LOAD TABLE statement

Description

Imports data into a database table from an external ASCII-format file.

Syntax

LOAD [ INTO ] TABLE [ owner ].table-name
... ( load-specification [, ...] )
... FROM { 'filename-string' | filename-variable } [, ...]
... [ CHECK CONSTRAINTS { ON | OFF } IGNORE CONSTRAINTconstrainttype[, ...] ]
... QUOTES OFF
... ESCAPES OFF
... [ FORMAT { 'ascii' | 'binary' } ]
... [ DELIMITED BY 'string' ]
... [ STRIP { ON | OFF } ]
... [ WITH CHECKPOINT { ON | OFF } ]
... [ { BLOCK FACTOR number | BLOCK SIZE number } ]
... [ BYTE ORDER { NATIVE | HIGH | LOW } ]
... [ LIMIT number-of-rows ]
... [ NOTIFY number-of-rows ]
... [ ON FILE ERROR { ROLLBACK | FINISH | CONTINUE} ]
... [ PREVIEW { ON | OFF } ]
... [ ROW DELIMITED BY 'delimiter-string' ]
... [ SKIP number-of-rows ]
... [ START ROW ID number ]
... [ UNLOAD FORMAT ]
... [ IGNORE CONSTRAINT constrainttype [, ...] ]
... [ MESSAGE LOGstringROW LOGstring’ [ ONLY LOG logwhat [, ...] ]
... [ LOG DELIMITED BYstring’ ]

Parameters

load-specification:

{ column-name [ column-spec ] | FILLER ( filler-type ) }

column-spec:

{ ASCII ( input-width ) | BINARY [ WITH NULL BYTE ] | PREFIX { 1 | 2 | 4 } | 'delimiter-string' | DATE ( input-date-format ) | DATETIME ( input-datetime-format ) } [ NULL ( { BLANKS | ZEROS | 'literal', ... } ) ]

filler-type:

{ input-width | PREFIX { 1 | 2 | 4 } | 'delimiter-string' }

constrainttype:

{ CHECK integer | UNIQUE integer | NULL integer | FOREIGN KEY integer | DATA VALUE integer | ALL integer }

logwhat:

{ CHECK | ALL | NULL | UNIQUE | DATA VALUE | FOREIGN KEY }

Examples

Example 1

LOAD TABLE product
( id   ASCII(6),
FILLER(1),
name   ASCII(15),
FILLER(1),
description   '\x09',
size   ASCII(2),
FILLER(1),
color   '\x09',
quantity   PREFIX 2,
unit_price   PREFIX 2,
FILLER(2) )
FROM 'C:\\mydata\\source1.dmp'
QUOTES OFF
ESCAPES OFF
BYTE ORDER LOW
NOTIFY 1000

Example 2

LOAD TABLE product_new
( id,
name,
description,
size,
color   '\x09'   NULL( 'null', 'none', 'na' ),
quantity   PREFIX 2,
unit_price   PREFIX 2 )
FROM '/s1/mydata/source2.dump', '/s1/mydata/source3.dump'
QUOTES OFF
ESCAPES OFF
BLOCKSIZE 100000
FORMAT ascii
DELIMITED BY '\x09'
ON FILE ERROR CONTINUE
ROW DELIMITED BY '\n'

Usage

The LOAD TABLE statement allows efficient mass insertion into a database table from a file with ASCII or binary data.

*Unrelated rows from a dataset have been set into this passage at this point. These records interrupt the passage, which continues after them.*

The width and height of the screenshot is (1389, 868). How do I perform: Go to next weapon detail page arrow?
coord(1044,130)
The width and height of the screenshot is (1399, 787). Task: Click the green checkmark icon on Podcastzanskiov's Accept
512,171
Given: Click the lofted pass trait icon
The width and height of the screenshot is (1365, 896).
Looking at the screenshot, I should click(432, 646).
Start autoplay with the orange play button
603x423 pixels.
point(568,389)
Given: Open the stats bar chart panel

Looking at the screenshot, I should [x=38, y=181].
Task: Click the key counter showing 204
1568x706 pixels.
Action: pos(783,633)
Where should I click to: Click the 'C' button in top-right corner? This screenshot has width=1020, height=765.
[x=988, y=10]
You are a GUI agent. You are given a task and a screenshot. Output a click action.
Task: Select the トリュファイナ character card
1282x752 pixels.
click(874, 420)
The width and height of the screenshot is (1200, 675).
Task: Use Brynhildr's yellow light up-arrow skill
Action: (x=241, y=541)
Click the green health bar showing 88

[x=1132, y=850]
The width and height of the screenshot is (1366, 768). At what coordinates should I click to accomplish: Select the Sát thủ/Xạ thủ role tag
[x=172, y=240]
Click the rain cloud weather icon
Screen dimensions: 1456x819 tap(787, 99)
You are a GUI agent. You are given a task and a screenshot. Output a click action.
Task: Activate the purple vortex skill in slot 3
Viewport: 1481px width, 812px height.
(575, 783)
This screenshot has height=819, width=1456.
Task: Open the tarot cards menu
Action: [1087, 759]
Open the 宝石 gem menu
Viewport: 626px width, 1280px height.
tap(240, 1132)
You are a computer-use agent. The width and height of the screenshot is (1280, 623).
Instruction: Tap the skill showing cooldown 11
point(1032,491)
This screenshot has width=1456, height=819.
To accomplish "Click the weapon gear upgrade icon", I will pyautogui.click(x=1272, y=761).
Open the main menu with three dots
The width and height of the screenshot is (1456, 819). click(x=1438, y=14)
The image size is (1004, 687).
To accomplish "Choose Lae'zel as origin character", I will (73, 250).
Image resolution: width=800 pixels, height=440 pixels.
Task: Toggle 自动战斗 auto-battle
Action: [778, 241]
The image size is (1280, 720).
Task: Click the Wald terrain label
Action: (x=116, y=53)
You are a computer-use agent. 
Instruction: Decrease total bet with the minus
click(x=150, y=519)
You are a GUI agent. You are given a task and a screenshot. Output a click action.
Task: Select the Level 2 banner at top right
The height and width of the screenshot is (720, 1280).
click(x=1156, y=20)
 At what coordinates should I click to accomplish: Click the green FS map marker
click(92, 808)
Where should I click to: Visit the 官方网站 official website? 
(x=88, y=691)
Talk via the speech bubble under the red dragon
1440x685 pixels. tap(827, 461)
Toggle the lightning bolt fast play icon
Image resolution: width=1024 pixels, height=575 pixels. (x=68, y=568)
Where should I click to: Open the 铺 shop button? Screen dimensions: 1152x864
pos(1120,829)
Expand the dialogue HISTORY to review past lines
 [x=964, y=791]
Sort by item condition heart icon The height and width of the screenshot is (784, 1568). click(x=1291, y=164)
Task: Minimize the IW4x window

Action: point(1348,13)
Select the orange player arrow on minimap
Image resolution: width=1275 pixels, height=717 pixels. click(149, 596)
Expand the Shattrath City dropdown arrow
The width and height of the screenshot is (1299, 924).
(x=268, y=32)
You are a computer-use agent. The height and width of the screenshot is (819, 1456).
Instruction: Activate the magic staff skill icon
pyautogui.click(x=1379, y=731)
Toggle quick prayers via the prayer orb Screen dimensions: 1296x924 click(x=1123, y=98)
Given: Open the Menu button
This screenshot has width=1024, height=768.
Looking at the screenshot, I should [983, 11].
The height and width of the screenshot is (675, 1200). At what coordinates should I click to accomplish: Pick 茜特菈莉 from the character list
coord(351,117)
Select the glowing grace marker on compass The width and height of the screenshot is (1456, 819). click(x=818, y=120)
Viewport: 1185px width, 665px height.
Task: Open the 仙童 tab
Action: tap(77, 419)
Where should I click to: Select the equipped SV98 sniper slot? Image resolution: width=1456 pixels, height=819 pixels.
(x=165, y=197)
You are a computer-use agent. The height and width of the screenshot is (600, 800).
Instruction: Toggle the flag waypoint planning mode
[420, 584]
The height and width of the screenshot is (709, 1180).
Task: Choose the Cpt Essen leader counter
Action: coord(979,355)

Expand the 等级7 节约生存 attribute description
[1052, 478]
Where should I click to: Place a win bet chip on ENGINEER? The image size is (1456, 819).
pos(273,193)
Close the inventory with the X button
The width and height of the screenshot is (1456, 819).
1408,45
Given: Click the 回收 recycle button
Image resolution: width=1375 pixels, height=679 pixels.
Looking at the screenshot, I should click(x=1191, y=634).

The LOAD TABLE options also allow you to control load behavior when integrity constraints are violated and to log information about the violations.

If the WITH CHECKPOINT ON clause is not specified, the file used for loading must be retained in case recovery is required. If WITH CHECKPOINT ON is specified, a checkpoint is carried out after loading, and recovery is guaranteed even if the data file is then removed from the system.

You can use LOAD TABLE on a temporary table, but the temporary table must have been declared with the ON COMMIT PRESERVE ROWS clause or the next COMMIT will remove the rows you've loaded.

You can also specify more than one file to load data. In the FROM clause, you specify each filename-string separated by commas. However, Sybase IQ cannot guarantee that all the data can be loaded because of memory constraints. If memory allocation fails, the entire load transaction is rolled back. The files are read one at a time, and they are processed in a left-to-right order as specified in the FROM clause. Any SKIP or LIMIT value only applies in the beginning of the load, not for each file.

NoteWhen loading a multiplex database, use absolute (fully-qualified) paths in all filenames. Do not use relative pathnames.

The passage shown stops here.